▶ About this task: In how many lines of the records does "connection" appear? Answer with one number.

** Opening Data supplied block **

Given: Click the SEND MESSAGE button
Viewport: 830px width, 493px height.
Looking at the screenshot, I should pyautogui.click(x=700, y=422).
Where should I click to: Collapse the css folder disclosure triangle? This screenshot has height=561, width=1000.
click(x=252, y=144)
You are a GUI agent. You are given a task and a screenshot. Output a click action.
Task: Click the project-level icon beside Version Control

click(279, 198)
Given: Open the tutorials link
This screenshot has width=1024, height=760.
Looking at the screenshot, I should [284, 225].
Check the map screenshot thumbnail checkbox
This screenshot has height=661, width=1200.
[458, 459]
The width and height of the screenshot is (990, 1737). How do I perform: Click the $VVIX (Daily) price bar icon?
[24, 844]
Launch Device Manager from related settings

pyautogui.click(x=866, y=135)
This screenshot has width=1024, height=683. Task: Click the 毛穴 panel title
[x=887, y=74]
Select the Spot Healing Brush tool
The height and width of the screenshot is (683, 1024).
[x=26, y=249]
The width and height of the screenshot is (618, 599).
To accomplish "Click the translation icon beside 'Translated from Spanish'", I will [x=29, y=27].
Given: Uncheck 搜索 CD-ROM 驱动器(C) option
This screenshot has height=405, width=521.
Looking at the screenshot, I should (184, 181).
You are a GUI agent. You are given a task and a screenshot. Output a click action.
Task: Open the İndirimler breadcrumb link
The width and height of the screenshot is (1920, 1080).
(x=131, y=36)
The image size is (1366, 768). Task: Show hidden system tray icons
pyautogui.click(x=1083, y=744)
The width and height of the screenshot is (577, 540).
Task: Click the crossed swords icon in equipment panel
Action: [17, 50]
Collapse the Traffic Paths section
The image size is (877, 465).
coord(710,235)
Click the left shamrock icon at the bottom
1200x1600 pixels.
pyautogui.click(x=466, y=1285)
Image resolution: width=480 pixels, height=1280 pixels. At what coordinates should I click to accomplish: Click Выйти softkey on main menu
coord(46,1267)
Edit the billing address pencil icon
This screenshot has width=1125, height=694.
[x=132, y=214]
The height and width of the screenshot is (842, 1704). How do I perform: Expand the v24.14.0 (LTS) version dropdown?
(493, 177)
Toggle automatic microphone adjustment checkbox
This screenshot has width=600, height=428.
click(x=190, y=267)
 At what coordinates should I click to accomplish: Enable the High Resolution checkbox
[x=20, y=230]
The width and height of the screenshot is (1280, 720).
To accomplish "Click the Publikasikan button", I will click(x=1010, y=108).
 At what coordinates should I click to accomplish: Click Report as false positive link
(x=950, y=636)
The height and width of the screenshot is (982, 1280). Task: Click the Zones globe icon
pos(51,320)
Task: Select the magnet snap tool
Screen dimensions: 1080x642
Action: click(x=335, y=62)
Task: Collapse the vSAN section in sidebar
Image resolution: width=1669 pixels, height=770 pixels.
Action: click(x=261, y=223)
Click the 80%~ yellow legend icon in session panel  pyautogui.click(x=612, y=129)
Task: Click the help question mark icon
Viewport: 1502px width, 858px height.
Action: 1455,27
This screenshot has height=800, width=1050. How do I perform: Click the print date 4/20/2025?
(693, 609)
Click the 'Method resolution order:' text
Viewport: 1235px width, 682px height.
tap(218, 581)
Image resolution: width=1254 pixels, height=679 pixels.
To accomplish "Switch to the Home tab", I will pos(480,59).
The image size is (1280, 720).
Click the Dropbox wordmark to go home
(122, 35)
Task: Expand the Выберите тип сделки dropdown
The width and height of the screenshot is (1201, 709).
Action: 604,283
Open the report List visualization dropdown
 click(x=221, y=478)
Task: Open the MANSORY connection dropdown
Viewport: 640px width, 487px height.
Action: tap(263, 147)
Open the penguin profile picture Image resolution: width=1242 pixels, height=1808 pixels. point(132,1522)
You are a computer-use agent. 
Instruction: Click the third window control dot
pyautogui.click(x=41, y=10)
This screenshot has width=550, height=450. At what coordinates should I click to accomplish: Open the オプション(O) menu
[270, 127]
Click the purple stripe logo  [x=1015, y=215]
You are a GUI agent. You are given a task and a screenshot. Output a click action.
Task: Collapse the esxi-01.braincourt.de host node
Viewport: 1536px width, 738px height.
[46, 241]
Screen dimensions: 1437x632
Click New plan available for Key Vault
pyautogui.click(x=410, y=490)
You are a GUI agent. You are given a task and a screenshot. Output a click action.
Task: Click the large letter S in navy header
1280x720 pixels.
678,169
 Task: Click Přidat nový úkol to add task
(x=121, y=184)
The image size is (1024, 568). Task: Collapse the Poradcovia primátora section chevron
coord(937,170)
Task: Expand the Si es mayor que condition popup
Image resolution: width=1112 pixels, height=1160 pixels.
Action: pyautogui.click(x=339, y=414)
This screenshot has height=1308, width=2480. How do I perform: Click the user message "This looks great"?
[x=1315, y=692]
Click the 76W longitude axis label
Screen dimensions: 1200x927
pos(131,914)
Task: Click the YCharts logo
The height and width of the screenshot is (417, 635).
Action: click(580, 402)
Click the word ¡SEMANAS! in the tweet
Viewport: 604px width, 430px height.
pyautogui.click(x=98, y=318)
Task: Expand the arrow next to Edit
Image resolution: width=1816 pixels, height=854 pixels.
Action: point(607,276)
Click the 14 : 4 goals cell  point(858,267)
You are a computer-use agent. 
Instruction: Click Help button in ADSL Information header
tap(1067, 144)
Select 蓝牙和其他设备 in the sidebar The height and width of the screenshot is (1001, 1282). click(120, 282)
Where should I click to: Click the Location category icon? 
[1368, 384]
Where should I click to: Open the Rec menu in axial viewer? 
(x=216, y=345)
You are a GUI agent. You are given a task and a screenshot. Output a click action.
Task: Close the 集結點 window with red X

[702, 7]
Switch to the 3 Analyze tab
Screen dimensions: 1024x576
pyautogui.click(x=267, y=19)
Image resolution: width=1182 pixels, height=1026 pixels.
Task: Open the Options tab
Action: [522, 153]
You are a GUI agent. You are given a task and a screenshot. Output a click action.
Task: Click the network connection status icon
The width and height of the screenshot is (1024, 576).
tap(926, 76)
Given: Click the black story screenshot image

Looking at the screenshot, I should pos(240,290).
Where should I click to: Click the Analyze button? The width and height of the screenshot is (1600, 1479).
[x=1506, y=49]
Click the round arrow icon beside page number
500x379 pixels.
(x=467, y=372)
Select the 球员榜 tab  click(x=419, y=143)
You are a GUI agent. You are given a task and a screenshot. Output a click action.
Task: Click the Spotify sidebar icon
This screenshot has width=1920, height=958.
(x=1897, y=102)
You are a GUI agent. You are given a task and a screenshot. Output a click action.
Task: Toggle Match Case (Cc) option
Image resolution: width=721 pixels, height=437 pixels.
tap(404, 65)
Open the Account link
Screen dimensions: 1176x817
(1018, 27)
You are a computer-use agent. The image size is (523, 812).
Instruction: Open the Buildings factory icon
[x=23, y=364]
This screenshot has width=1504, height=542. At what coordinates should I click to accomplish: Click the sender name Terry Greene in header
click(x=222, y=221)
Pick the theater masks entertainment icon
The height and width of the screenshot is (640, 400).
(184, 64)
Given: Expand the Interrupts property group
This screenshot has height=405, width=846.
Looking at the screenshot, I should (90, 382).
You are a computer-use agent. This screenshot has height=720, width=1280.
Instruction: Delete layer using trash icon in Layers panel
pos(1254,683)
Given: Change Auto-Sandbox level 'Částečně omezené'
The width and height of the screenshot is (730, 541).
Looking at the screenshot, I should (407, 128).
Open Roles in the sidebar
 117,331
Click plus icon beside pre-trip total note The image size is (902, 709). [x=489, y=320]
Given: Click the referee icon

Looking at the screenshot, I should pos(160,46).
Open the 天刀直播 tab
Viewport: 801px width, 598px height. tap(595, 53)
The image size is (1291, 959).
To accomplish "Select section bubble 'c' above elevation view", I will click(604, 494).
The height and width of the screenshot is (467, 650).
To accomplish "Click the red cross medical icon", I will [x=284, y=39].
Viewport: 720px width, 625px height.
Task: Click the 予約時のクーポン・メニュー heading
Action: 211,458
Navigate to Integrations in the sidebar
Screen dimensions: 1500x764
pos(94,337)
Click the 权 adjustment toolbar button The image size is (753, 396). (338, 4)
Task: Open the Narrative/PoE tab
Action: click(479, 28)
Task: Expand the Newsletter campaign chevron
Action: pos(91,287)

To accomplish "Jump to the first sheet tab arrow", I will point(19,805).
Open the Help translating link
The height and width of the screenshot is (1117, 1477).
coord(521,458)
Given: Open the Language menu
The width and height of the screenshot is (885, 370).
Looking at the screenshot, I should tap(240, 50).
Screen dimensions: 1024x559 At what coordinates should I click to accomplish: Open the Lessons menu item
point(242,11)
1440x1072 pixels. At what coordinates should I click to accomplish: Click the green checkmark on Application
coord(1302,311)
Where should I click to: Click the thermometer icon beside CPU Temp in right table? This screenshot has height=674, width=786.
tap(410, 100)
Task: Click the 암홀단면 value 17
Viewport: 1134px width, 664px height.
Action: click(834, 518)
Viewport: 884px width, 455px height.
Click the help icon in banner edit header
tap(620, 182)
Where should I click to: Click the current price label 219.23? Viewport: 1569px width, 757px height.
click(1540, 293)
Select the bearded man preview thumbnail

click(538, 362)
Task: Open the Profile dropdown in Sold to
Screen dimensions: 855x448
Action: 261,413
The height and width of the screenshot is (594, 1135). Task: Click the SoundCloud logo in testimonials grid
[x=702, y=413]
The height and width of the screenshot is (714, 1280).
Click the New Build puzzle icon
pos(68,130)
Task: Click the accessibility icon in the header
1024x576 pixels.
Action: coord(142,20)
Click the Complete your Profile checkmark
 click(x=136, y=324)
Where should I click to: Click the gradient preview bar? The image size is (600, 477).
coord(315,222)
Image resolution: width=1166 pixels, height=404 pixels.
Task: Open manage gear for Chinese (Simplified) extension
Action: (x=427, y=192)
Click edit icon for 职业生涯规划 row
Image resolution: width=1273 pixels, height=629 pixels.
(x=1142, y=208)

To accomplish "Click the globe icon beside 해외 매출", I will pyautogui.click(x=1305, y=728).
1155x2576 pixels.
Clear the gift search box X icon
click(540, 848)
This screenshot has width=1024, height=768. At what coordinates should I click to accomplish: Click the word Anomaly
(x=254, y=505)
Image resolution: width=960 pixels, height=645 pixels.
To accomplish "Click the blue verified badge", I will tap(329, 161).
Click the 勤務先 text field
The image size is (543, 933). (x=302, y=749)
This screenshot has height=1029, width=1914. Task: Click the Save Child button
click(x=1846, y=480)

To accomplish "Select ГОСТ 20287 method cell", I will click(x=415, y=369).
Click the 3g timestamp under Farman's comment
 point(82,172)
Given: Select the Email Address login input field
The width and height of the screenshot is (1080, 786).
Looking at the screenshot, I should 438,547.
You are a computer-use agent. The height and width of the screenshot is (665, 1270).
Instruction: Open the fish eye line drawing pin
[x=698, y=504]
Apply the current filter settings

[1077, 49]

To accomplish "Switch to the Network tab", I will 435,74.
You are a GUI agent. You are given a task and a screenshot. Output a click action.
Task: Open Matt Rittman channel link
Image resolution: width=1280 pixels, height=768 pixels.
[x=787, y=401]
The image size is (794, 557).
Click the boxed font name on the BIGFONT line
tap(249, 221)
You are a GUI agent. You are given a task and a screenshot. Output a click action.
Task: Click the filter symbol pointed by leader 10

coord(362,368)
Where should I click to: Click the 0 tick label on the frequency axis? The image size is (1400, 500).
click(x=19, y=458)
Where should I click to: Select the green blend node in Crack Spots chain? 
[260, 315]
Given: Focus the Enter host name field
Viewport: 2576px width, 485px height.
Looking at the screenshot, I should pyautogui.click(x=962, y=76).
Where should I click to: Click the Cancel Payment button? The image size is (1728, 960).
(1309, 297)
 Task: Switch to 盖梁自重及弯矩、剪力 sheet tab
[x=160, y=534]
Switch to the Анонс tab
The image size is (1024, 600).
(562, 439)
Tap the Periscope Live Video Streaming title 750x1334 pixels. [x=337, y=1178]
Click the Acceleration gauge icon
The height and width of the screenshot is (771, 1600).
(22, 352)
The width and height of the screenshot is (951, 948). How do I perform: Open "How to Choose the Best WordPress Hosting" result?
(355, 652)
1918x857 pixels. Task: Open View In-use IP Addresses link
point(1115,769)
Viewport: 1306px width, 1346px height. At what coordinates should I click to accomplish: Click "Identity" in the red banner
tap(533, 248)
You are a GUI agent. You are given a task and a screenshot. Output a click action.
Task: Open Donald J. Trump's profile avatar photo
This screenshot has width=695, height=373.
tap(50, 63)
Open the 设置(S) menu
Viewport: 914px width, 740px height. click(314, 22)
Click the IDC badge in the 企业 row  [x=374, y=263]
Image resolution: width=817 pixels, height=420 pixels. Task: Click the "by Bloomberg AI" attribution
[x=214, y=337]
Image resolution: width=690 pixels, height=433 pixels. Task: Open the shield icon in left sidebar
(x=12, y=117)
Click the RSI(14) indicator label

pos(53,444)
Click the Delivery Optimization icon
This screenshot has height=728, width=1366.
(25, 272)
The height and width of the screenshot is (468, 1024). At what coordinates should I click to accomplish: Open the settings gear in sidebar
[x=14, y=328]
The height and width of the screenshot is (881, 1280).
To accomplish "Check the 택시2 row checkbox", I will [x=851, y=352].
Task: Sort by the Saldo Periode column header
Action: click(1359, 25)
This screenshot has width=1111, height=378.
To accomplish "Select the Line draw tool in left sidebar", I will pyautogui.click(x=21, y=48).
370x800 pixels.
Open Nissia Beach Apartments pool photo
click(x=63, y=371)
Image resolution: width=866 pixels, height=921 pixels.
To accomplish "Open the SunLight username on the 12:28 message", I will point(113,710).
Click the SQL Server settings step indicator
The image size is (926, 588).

** Closing Data supplied block **

▶ Task response: 2